>>>>
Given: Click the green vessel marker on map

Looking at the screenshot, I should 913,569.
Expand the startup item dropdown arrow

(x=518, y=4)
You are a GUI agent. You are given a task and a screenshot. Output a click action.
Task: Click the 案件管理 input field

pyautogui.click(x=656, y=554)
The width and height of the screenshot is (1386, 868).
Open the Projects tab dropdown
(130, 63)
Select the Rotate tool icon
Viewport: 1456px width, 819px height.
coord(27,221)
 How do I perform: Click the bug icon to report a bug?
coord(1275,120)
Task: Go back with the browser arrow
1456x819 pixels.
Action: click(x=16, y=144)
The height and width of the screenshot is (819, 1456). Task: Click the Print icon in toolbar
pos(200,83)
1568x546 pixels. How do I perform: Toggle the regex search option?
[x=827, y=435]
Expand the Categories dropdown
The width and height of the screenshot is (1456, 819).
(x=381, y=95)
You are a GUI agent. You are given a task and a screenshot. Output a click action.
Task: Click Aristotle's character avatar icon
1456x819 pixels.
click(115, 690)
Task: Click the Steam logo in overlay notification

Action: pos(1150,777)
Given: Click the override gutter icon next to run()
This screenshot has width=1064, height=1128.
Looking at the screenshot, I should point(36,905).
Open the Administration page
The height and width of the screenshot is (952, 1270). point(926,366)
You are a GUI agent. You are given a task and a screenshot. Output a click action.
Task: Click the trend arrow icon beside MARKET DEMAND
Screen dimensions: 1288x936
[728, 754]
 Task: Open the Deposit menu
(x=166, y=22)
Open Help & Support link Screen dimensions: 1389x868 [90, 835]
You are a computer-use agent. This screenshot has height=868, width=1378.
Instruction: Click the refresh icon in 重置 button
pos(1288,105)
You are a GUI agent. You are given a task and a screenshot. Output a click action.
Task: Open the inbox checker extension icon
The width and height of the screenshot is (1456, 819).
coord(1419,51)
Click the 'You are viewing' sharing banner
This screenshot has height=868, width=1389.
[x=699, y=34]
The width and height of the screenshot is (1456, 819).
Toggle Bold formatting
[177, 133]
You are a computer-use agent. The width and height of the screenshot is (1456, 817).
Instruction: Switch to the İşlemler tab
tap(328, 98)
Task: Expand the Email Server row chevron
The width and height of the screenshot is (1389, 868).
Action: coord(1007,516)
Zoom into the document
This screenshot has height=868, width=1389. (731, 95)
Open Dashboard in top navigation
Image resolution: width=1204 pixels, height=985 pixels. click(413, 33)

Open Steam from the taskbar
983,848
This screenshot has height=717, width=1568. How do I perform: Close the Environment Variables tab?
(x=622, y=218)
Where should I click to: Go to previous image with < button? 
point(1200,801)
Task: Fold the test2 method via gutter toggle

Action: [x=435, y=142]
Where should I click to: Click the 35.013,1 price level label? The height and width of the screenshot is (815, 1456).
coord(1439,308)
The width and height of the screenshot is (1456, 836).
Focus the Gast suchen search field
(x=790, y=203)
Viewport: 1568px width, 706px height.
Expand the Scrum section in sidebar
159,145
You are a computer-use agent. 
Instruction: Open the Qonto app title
<<<<
• **EXERCISE GOAL**
Wherever a line in the records contains the word "computer", copy that line.

• **RESPONSE TO THIS TASK**
You are a computer-use agent. This screenshot has height=868, width=1378.
You are a computer-use agent. The width and height of the screenshot is (1456, 817).
You are a computer-use agent. 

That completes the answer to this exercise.